The Books API in section 2.7 serves as a complete Library Management API. It implements all CRUD endpoints with validation, pagination, filtering, and error handling.

API Endpoints:

Method	Endpoint	Description
GET	`/api/books`	List all books (with filtering & pagination)
GET	`/api/books/:id`	Get a single book by ID
POST	`/api/books`	Add a new book to the library
PUT	`/api/books/:id`	Replace a book entirely
PATCH	`/api/books/:id`	Partially update a book
DELETE	`/api/books/:id`	Remove a book from the library

Test the full workflow in Postman using the collection structure from section 3.8. Start the server with npm run dev, then run through create → read → update → delete operations.

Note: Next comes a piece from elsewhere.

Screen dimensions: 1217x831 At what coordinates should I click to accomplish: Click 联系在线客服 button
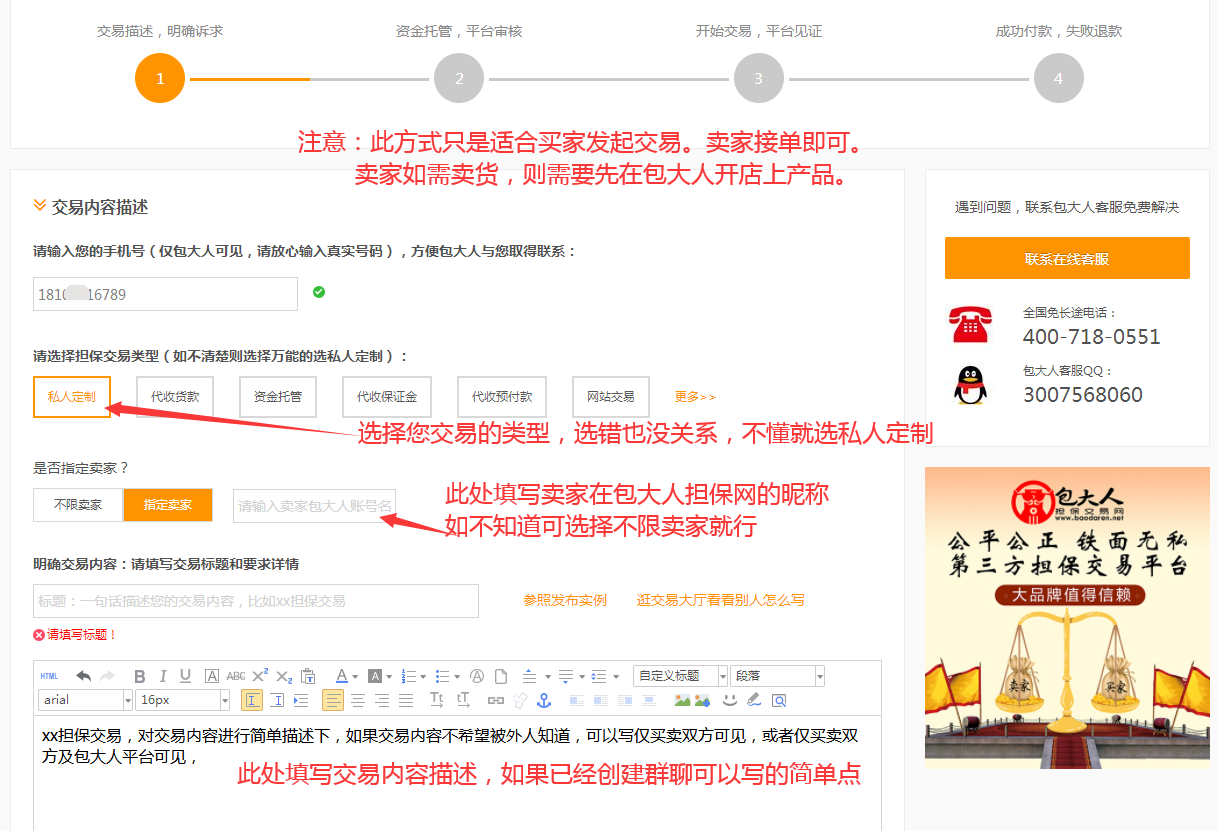coord(1066,258)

6. Best Practices for REST API Development

6.1 Naming and Structure

Practice	Bad Example	Good Example
Use nouns, not verbs	/getBooks	/books
Use plural for collections	/book	/books
Use nested for relationships	/getBookComments?bookId=123	/books/123/comments
Consistent case	/UserProfile	/user-profile

6.2 HTTP Methods and Status Codes

Guidelines// Always use appropriate methods
✓ GET for retrieval
✓ POST for creation
✓ PUT for full updates
✓ PATCH for partial updates
✓ DELETE for deletion

// Return correct status codes
201 Created → after POST (with location header)
200 OK → after successful GET, PUT, PATCH
204 No Content → after DELETE
400 Bad Request → validation errors
401 Unauthorized → missing/invalid auth
403 Forbidden → authenticated but not allowed
404 Not Found → resource doesn't exist
422 Unprocessable Entity → semantic errors
500 Internal Server Error → unexpected errors

6.3 Security Best Practices

JavaScript// 1. Validate all inputs with Joi
const Joi = require('joi');
const bookSchema = Joi.object({
    title: Joi.string().required().max(100),
    author: Joi.string().required(),
    year: Joi.number().integer().min(1000).max(new Date().getFullYear()),
    isbn: Joi.string().pattern(/^[0-9-]{10,17}$/)
});

// 2. Sanitize output to prevent XSS
const escapeHtml = require('escape-html');

// 3. Set security headers
const helmet = require('helmet');
app.use(helmet());

// 4. Rate limiting
const rateLimit = require('express-rate-limit');
app.use('/api/', rateLimit({ windowMs: 15 * 60 * 1000, max: 100 }));

// 5. Use HTTPS in production
if (process.env.NODE_ENV === 'production') {
    app.use((req, res, next) => {
        if (req.header('x-forwarded-proto') !== 'https') {
            res.redirect(`https://${req.header('host')}${req.url}`);
        } else {
            next();
        }
    });
}

6.4 Documentation

JavaScript — Swagger/OpenAPIconst swaggerUi = require('swagger-ui-express');
const swaggerDocument = {
    openapi: '3.0.0',
    info: {
        title: 'Library API',
        version: '1.0.0',
        description: 'A simple library management API'
    },
    servers: [{ url: 'http://localhost:3000', description: 'Development server' }],
    paths: {
        '/api/books': {
            get: {
                summary: 'Returns all books',
                parameters: [
                    { name: 'author', in: 'query', schema: { type: 'string' } },
                    { name: 'page', in: 'query', schema: { type: 'integer' } }
                ],
                responses: { 200: { description: 'Successful response' } }
            }
        }
    }
};

app.use('/api-docs', swaggerUi.serve, swaggerUi.setup(swaggerDocument));

7. Conclusion

You've now learned the fundamentals of building REST APIs with Express.js:

REST API Basics

REST uses standard HTTP methods (GET, POST, PUT, PATCH, DELETE)
Status codes communicate results (200 success, 404 not found, 500 error)
Endpoints should use nouns, plural forms, and logical nesting

CRUD Operations

CREATE (POST) — Add new resources
READ (GET) — Retrieve resources (single or collection)
UPDATE (PUT/PATCH) — Modify existing resources
DELETE (DELETE) — Remove resources

Express Implementation

Use express.json() middleware for parsing JSON
Implement proper validation and error handling
Structure routes logically (separate files for larger apps)

Postman Testing

Create collections to organize requests
Use environments for different configurations
Write tests to automate validation
Save variables from responses for chained requests

Best Practices: Validate all inputs, use appropriate HTTP status codes, implement rate limiting and security headers, document your API, and version your API from the start.